Fragmentos de El revés y el derecho, de Albert Camus, publicado por Alianza Editorial y traducido por María Teresa Gallego Urrutia.
«Los dos peligros contrarios
que amenazan a todo artista, el resentimiento y el contento».
«Soy avaricioso de esa libertad que se esfuma en
cuanto aparece el exceso de bienes».
«No existe amor por la vida sin desesperación por
la vida».
«Desde luego que el escritor tiene alegrías para
las que vive y que bastan para colmarlo.
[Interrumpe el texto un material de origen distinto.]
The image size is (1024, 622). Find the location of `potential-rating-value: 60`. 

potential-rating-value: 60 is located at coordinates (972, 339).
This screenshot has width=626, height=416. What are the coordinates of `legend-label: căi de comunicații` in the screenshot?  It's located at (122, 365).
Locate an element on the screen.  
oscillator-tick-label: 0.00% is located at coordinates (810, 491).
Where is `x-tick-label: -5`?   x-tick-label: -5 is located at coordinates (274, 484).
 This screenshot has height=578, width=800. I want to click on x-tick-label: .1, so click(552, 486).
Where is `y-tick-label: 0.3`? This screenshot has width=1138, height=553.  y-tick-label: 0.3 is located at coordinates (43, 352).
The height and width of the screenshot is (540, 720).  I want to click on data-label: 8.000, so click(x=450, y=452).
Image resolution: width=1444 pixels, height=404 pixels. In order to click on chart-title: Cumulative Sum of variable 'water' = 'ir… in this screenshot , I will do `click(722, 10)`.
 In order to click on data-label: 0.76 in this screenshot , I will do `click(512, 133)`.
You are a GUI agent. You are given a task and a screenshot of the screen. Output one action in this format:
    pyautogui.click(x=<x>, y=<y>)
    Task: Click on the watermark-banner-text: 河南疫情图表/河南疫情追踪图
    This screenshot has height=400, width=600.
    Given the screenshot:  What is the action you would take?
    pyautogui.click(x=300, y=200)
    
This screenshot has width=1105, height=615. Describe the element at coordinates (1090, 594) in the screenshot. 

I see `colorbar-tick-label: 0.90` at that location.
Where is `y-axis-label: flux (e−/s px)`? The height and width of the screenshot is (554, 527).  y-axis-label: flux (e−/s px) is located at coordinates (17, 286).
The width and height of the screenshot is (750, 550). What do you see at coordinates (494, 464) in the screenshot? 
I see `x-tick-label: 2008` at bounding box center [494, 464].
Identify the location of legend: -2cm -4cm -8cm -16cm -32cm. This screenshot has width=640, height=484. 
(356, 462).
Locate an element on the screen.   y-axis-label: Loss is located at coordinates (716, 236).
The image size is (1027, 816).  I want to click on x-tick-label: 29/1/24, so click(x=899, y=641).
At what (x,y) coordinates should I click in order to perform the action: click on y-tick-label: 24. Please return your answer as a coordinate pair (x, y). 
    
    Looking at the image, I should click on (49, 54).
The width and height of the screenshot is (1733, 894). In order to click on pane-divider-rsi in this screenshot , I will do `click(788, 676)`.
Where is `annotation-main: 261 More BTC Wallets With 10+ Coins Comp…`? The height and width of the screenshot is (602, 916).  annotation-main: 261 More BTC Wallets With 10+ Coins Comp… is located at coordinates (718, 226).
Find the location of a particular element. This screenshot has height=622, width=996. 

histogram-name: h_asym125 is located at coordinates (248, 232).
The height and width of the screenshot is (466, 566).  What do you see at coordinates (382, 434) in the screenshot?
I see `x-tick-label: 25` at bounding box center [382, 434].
Pero para mí están en el momento de la
concepción, en el mismo instante en que aparece el tema, en que la
sensibilidad, clarividente de pronto, capta el esbozo de la articulación de la
obra, en esos momentos deliciosos en que la imaginación y la inteligencia son
por completo una misma cosa. Esos instantes se van igual que llegan. Queda la
ejecución, es decir, una prolongada penalidad».
«Hay una virtud peligrosa en la palabra sencillez.
Y esta noche entiendo que haya quien quiera morir porque, ante determinada
transparencia de la vida, nada tiene ya importancia. Un hombre sufre y padece
desdichas tras desdichas. Las soporta, se hace a su destino. Se gana la estima
de los demás. Y, luego, una noche, nada: se encuentra con un amigo al que quiso
mucho. Y éste le habla distraídamente. Al volver a su casa, el hombre se mata.
Se habla luego de penas íntimas y de un drama oculto. No. Y si a la fuerza
tiene que haber un motivo, se mató porque un amigo le habló distraídamente. Así
es como, cada vez que me ha parecido que experimentaba el sentido del mundo en
profundidad, fue siempre su sencillez la que me trastornó».
«Sin los cafés y los periódicos, resultaría difícil
viajar. Una hoja de papel impresa en nuestra lengua, un lugar en donde, por las
noches, intentamos codearnos con otros hombres, nos permiten, mediante ademanes
familiares, representar con la mímica al hombre que éramos en nuestra tierra y
que, visto a distancia, nos parece tan ajeno. Pues lo que le da precio al viaje
es el miedo. Destruye en nuestro fuero interno algo así como un decorado
interior. Ya no podemos hacer trampa, ocultarnos tras horas de oficina y de
tajo (esas horas de las que tanto protestamos y que con tanto tino nos
defienden del sufrimiento de estar solos). Y, por ello, siempre siento el deseo
de escribir novelas en que mis protagonistas digan: «¿Qué sería de mí sin las
horas que paso en la oficina?», o también: «Mi mujer se ha muerto, pero
afortunadamente hay un montón de envíos que debo tener listos para mañana». El
viaje nos priva de ese refugio. Lejos de los nuestros, de nuestra lengua,
arrebatados de cuanto nos sirve de apoyo, despojados de nuestras máscaras (no
sabemos cuánto cuesta el tranvía y con todo lo demás pasa lo mismo), nos
hallamos por completo en la superficie de nuestras personas. Pero también, al
notarnos el alma enferma, devolvemos a todos los seres, a todos los objetos, su
valor milagroso. Una mujer que baila sin fijarse en lo que hace; una botella en
una mesa, divisada tras un visillo; toda imagen se convierte en un símbolo. Nos
da la impresión de que la vida se refleja entera en ella, en la medida de que,
en ese momento, en ella se resume nuestra vida. Sensibles a todos los dones,
¿cómo referir las contradictorias embriagueces que podemos gustar (incluyendo
la de lucidez)? Y es posible que nunca comarca alguna, a no ser el
Mediterráneo, me haya conducido a un tiempo tan lejos y tan cerca de mí mismo».